Stored dataset items
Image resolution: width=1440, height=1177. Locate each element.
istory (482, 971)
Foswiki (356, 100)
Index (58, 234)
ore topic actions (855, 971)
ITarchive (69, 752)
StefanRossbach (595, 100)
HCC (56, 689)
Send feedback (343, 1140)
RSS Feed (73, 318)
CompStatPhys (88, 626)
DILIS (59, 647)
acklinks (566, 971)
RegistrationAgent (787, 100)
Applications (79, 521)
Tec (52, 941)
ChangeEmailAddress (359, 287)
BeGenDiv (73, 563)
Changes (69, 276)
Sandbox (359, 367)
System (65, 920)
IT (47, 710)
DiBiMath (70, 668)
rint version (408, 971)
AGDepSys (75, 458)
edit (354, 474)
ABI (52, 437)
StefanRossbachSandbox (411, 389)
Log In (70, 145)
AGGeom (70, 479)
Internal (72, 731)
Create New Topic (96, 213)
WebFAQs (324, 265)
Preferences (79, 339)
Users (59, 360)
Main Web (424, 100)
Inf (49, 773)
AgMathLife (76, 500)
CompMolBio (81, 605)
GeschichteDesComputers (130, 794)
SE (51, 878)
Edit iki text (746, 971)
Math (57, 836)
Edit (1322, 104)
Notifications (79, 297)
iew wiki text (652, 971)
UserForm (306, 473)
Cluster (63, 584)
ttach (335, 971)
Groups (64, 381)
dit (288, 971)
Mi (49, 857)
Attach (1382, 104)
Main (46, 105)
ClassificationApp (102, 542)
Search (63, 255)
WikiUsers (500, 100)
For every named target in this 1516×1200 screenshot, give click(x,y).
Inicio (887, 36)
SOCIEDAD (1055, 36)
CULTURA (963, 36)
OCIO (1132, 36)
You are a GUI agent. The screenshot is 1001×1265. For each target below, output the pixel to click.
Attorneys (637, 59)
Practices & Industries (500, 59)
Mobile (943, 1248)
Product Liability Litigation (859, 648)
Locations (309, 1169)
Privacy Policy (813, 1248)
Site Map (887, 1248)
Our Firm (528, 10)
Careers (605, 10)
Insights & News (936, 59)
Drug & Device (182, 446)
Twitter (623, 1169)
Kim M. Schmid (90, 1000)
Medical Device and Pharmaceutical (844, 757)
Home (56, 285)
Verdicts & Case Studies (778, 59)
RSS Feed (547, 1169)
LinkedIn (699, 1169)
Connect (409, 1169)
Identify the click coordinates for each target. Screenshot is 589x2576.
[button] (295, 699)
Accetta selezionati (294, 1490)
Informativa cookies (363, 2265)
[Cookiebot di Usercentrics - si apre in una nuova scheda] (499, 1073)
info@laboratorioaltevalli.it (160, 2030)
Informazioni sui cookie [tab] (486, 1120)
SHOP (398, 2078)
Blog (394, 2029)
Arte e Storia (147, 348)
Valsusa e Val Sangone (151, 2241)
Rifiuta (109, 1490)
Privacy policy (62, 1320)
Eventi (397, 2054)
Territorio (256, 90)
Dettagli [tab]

- **Set task**
Return, unchanged, the part of the data that opens with the line containing "CompMolBio (81, 605)" and closes with the line containing "info@laboratorioaltevalli.it (160, 2030)", including both of those lines.

- **Completed task**
CompMolBio (81, 605)
GeschichteDesComputers (130, 794)
SE (51, 878)
Edit iki text (746, 971)
Math (57, 836)
Edit (1322, 104)
Notifications (79, 297)
iew wiki text (652, 971)
UserForm (306, 473)
Cluster (63, 584)
ttach (335, 971)
Groups (64, 381)
dit (288, 971)
Mi (49, 857)
Attach (1382, 104)
Main (46, 105)
ClassificationApp (102, 542)
Search (63, 255)
WikiUsers (500, 100)
For every named target in this 1516×1200 screenshot, give click(x,y).
Inicio (887, 36)
SOCIEDAD (1055, 36)
CULTURA (963, 36)
OCIO (1132, 36)
You are a GUI agent. The screenshot is 1001×1265. For each target below, output the pixel to click.
Attorneys (637, 59)
Practices & Industries (500, 59)
Mobile (943, 1248)
Product Liability Litigation (859, 648)
Locations (309, 1169)
Privacy Policy (813, 1248)
Site Map (887, 1248)
Our Firm (528, 10)
Careers (605, 10)
Insights & News (936, 59)
Drug & Device (182, 446)
Twitter (623, 1169)
Kim M. Schmid (90, 1000)
Medical Device and Pharmaceutical (844, 757)
Home (56, 285)
Verdicts & Case Studies (778, 59)
RSS Feed (547, 1169)
LinkedIn (699, 1169)
Connect (409, 1169)
Identify the click coordinates for each target. Screenshot is 589x2576.
[button] (295, 699)
Accetta selezionati (294, 1490)
Informativa cookies (363, 2265)
[Cookiebot di Usercentrics - si apre in una nuova scheda] (499, 1073)
info@laboratorioaltevalli.it (160, 2030)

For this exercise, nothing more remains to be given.